---------- TASK DATA
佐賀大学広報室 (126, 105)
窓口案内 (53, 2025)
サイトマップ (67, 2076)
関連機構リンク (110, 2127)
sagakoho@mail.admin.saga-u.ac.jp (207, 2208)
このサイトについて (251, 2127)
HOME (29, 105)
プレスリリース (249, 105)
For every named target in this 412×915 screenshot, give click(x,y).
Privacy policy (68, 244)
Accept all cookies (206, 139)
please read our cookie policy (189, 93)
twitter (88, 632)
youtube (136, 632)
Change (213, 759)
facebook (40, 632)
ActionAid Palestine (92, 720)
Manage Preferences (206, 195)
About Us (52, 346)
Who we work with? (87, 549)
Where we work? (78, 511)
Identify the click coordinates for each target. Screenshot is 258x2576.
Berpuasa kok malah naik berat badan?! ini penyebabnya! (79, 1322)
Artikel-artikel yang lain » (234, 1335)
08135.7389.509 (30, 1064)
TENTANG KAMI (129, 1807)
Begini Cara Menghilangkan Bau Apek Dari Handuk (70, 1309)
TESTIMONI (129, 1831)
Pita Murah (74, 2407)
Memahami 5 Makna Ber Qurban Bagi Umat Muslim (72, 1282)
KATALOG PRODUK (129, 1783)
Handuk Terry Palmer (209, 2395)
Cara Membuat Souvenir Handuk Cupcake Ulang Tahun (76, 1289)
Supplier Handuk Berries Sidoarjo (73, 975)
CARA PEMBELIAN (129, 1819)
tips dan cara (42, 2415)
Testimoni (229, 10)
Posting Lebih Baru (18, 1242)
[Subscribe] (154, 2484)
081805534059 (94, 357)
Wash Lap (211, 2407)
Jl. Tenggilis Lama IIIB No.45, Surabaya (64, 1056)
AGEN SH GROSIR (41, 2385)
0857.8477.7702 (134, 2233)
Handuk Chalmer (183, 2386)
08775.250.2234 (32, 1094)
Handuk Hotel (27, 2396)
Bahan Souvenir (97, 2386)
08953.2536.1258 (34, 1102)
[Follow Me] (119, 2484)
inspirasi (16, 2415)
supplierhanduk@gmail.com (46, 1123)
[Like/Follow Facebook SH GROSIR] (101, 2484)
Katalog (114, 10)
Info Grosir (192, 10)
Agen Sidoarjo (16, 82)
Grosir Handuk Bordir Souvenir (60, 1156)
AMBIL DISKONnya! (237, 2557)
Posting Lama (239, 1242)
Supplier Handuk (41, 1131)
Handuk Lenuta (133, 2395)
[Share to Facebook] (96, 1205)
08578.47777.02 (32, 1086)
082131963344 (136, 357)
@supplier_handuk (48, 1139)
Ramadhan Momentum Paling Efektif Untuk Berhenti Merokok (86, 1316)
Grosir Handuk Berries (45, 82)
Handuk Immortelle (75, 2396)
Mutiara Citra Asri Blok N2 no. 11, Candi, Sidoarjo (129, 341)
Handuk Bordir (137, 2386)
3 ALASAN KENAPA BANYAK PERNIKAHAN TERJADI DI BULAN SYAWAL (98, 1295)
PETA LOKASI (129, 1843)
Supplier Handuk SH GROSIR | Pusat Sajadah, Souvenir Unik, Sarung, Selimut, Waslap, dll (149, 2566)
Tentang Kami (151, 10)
--------------------
**EXERCISE:** Output, exactly and in full, the lines from the start of the entries above through the line that contains "Handuk Bordir (137, 2386)".

**FINAL ANSWER:**
佐賀大学広報室 (126, 105)
窓口案内 (53, 2025)
サイトマップ (67, 2076)
関連機構リンク (110, 2127)
sagakoho@mail.admin.saga-u.ac.jp (207, 2208)
このサイトについて (251, 2127)
HOME (29, 105)
プレスリリース (249, 105)
For every named target in this 412×915 screenshot, give click(x,y).
Privacy policy (68, 244)
Accept all cookies (206, 139)
please read our cookie policy (189, 93)
twitter (88, 632)
youtube (136, 632)
Change (213, 759)
facebook (40, 632)
ActionAid Palestine (92, 720)
Manage Preferences (206, 195)
About Us (52, 346)
Who we work with? (87, 549)
Where we work? (78, 511)
Identify the click coordinates for each target. Screenshot is 258x2576.
Berpuasa kok malah naik berat badan?! ini penyebabnya! (79, 1322)
Artikel-artikel yang lain » (234, 1335)
08135.7389.509 (30, 1064)
TENTANG KAMI (129, 1807)
Begini Cara Menghilangkan Bau Apek Dari Handuk (70, 1309)
TESTIMONI (129, 1831)
Pita Murah (74, 2407)
Memahami 5 Makna Ber Qurban Bagi Umat Muslim (72, 1282)
KATALOG PRODUK (129, 1783)
Handuk Terry Palmer (209, 2395)
Cara Membuat Souvenir Handuk Cupcake Ulang Tahun (76, 1289)
Supplier Handuk Berries Sidoarjo (73, 975)
CARA PEMBELIAN (129, 1819)
tips dan cara (42, 2415)
Testimoni (229, 10)
Posting Lebih Baru (18, 1242)
[Subscribe] (154, 2484)
081805534059 (94, 357)
Wash Lap (211, 2407)
Jl. Tenggilis Lama IIIB No.45, Surabaya (64, 1056)
AGEN SH GROSIR (41, 2385)
0857.8477.7702 (134, 2233)
Handuk Chalmer (183, 2386)
08775.250.2234 (32, 1094)
Handuk Hotel (27, 2396)
Bahan Souvenir (97, 2386)
08953.2536.1258 (34, 1102)
[Follow Me] (119, 2484)
inspirasi (16, 2415)
supplierhanduk@gmail.com (46, 1123)
[Like/Follow Facebook SH GROSIR] (101, 2484)
Katalog (114, 10)
Info Grosir (192, 10)
Agen Sidoarjo (16, 82)
Grosir Handuk Bordir Souvenir (60, 1156)
AMBIL DISKONnya! (237, 2557)
Posting Lama (239, 1242)
Supplier Handuk (41, 1131)
Handuk Lenuta (133, 2395)
[Share to Facebook] (96, 1205)
08578.47777.02 (32, 1086)
082131963344 (136, 357)
@supplier_handuk (48, 1139)
Ramadhan Momentum Paling Efektif Untuk Berhenti Merokok (86, 1316)
Grosir Handuk Berries (45, 82)
Handuk Immortelle (75, 2396)
Mutiara Citra Asri Blok N2 no. 11, Candi, Sidoarjo (129, 341)
Handuk Bordir (137, 2386)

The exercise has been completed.